= TASK TO COMPLETE =
Show all lines below holding the string "Policy".

= DATA LISTING =
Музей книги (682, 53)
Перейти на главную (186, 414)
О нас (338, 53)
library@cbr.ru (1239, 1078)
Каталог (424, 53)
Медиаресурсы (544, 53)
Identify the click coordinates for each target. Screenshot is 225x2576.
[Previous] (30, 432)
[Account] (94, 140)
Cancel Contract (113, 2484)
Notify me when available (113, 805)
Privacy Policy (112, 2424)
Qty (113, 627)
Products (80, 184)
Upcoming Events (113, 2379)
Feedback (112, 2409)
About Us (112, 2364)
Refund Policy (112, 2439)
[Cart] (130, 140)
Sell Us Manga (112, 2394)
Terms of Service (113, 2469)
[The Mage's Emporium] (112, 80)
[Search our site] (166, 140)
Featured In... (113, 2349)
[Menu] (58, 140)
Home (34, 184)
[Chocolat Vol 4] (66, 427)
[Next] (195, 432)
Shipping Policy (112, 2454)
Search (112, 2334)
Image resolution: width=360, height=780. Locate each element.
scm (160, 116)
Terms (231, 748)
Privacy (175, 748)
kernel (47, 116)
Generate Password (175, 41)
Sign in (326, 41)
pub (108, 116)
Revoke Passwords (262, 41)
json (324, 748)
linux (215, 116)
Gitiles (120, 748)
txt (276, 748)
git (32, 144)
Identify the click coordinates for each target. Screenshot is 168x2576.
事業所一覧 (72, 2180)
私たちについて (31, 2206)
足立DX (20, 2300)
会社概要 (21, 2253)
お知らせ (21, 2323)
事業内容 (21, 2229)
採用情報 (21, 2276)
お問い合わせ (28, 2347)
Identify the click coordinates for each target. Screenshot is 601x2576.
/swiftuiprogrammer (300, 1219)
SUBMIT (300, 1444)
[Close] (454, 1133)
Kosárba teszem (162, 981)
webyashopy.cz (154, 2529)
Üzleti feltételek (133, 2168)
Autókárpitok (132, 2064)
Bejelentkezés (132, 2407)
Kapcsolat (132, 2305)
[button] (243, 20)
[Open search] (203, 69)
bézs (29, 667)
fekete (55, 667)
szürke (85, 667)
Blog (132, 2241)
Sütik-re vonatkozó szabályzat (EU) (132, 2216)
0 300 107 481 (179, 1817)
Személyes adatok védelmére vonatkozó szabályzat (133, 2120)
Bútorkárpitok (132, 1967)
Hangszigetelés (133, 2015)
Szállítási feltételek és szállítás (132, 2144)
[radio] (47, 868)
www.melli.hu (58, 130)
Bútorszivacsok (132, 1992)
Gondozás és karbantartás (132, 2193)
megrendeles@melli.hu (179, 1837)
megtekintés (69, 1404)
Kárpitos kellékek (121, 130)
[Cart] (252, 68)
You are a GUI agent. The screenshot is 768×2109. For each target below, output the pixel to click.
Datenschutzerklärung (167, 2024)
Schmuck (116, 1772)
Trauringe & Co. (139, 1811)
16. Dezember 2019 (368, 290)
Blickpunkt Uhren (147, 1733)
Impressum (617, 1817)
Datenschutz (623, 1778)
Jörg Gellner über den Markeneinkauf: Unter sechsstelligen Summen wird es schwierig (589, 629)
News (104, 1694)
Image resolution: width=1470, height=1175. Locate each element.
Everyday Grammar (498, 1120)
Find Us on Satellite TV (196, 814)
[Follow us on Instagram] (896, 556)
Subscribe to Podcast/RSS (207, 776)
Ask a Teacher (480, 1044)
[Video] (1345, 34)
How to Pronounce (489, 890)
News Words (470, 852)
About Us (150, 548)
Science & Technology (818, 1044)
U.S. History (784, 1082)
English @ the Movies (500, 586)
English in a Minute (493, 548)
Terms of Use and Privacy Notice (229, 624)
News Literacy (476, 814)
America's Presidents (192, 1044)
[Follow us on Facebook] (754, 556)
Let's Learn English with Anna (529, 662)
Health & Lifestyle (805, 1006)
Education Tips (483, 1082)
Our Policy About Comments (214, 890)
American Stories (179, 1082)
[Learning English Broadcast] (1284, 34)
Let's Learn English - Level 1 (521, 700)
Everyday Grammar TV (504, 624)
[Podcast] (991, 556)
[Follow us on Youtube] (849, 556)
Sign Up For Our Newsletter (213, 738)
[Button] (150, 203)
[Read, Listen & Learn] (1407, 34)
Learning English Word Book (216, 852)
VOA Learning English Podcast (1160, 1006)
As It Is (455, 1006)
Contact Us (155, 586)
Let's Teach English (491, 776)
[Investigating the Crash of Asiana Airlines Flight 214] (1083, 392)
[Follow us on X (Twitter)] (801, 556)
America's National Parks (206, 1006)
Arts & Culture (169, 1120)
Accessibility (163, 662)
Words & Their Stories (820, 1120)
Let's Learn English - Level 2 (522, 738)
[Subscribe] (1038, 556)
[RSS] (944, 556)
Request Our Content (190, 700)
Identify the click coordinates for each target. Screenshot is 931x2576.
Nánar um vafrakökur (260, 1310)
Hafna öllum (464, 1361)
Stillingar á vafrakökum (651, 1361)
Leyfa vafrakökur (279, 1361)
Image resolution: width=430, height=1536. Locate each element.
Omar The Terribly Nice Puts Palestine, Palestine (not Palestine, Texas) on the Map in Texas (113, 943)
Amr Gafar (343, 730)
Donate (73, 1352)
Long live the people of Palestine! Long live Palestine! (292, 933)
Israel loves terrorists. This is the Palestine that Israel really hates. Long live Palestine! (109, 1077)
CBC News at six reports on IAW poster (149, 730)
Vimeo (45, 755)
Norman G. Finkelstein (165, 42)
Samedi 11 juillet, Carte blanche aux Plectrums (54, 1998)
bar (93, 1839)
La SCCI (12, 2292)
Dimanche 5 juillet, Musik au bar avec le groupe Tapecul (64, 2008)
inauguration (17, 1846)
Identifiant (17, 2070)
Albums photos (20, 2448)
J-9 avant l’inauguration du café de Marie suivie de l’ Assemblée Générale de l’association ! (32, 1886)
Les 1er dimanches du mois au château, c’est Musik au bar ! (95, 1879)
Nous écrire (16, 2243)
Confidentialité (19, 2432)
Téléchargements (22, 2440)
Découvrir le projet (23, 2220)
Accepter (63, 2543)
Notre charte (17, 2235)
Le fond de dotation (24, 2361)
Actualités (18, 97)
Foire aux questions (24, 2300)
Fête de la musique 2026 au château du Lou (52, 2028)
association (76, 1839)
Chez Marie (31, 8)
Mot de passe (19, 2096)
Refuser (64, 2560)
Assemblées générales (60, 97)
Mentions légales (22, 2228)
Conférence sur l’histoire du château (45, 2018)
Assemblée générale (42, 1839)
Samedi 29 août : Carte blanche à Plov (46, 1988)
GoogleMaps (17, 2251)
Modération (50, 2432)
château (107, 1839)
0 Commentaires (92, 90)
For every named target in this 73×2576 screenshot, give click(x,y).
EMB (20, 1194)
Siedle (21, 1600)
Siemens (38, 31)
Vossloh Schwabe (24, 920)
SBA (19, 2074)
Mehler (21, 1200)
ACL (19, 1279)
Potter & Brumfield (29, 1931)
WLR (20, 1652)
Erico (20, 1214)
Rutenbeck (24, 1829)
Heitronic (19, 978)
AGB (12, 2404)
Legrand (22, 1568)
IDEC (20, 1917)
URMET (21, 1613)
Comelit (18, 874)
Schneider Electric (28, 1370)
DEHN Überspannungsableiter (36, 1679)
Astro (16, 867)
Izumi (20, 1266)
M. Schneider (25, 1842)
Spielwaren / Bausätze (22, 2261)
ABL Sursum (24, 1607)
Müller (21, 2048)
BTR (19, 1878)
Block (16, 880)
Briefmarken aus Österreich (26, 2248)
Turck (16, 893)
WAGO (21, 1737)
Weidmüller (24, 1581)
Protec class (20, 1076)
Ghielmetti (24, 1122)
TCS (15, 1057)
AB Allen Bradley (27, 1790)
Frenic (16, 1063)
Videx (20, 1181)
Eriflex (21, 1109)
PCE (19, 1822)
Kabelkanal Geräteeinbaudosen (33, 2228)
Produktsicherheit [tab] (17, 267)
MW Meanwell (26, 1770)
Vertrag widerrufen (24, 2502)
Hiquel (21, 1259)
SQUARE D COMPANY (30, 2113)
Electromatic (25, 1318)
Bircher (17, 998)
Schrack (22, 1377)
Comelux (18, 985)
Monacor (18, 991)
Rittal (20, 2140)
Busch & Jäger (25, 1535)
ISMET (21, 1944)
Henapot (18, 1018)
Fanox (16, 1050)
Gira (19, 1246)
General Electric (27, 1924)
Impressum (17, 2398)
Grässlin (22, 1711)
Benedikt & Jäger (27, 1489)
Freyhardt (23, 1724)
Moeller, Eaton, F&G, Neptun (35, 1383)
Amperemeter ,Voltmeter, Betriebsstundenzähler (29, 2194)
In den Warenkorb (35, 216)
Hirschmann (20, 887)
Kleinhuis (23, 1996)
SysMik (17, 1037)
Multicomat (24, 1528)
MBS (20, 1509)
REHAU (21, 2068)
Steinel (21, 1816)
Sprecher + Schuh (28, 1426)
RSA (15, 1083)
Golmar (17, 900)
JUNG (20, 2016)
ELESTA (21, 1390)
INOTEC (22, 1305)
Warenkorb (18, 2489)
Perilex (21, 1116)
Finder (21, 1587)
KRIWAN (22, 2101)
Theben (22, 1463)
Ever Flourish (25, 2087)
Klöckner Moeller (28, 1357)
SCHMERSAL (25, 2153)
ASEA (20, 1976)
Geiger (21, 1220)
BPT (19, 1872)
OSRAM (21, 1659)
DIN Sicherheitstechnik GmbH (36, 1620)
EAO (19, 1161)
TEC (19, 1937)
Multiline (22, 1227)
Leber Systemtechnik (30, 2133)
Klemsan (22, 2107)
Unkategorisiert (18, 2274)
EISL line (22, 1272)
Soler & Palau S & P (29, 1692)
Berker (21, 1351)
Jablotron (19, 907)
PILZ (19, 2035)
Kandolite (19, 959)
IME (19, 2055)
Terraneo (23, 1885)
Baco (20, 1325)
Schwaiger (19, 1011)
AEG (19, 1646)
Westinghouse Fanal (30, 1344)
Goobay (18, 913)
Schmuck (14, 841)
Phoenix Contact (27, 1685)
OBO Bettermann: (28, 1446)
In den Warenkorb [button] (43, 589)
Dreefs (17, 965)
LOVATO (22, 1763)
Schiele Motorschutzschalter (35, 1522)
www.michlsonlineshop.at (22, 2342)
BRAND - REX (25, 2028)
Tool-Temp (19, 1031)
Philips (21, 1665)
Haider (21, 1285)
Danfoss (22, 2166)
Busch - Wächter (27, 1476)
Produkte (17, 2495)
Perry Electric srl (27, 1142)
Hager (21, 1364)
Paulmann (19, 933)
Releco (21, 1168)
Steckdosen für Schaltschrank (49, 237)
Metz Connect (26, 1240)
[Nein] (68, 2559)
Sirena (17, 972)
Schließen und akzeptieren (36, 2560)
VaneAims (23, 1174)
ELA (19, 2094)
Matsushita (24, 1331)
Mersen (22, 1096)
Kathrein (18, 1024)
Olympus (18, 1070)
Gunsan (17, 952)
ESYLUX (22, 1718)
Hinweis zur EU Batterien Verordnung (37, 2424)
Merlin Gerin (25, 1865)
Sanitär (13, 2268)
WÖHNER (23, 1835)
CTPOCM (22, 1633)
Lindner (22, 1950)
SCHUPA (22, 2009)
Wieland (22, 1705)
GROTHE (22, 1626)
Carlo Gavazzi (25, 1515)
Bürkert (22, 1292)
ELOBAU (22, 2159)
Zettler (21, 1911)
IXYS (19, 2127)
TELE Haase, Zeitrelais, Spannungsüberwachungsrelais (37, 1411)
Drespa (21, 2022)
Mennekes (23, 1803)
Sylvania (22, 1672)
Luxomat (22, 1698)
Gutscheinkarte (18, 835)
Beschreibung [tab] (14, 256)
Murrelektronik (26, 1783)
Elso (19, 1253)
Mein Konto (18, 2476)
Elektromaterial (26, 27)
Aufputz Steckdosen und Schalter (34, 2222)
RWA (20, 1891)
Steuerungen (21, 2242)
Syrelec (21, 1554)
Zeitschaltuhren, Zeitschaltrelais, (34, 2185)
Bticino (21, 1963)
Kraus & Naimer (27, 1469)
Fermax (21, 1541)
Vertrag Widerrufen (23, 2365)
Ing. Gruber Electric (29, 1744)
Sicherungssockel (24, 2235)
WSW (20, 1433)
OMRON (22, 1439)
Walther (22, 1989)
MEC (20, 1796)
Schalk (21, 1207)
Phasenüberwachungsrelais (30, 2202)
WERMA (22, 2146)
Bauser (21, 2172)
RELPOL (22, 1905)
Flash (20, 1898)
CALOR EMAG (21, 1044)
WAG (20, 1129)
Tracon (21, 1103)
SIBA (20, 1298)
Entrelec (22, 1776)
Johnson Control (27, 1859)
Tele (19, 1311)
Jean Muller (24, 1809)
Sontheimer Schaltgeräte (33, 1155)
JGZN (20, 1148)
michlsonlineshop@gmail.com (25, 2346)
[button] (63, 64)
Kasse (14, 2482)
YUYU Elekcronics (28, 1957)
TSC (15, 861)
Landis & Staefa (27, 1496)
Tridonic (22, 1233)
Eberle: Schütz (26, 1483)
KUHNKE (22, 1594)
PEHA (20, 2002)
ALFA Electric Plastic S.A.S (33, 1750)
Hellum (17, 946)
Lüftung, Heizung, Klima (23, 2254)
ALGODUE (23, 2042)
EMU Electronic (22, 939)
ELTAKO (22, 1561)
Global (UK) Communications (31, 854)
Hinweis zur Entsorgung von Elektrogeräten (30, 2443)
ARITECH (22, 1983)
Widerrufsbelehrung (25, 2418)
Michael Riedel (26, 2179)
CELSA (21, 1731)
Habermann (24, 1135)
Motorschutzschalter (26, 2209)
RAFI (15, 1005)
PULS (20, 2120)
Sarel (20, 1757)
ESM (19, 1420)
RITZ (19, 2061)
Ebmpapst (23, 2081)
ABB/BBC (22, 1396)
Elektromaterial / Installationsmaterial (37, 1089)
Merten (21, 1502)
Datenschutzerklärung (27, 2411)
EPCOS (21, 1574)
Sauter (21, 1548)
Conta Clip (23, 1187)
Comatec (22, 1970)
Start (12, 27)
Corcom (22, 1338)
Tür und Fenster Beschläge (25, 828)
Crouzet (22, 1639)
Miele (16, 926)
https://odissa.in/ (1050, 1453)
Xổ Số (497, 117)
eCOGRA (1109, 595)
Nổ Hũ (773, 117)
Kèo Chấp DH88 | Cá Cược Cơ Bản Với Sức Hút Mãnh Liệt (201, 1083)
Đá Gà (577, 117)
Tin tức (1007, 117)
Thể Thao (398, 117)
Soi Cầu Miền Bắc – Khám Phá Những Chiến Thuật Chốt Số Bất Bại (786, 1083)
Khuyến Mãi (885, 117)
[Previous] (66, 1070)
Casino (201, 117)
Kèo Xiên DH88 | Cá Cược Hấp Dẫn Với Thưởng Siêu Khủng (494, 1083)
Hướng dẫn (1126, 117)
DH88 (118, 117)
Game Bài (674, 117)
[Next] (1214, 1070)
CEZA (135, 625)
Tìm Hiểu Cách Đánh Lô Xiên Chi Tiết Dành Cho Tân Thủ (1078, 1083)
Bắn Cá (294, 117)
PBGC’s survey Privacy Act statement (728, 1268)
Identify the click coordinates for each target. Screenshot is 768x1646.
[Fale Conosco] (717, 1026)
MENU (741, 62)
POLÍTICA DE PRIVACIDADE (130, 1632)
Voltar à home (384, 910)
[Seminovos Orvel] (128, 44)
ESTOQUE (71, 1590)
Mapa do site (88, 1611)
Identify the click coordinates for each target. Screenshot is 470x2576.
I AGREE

= EXERCISE RESPONSE =
Privacy Policy (112, 2424)
Refund Policy (112, 2439)
Shipping Policy (112, 2454)
Our Policy About Comments (214, 890)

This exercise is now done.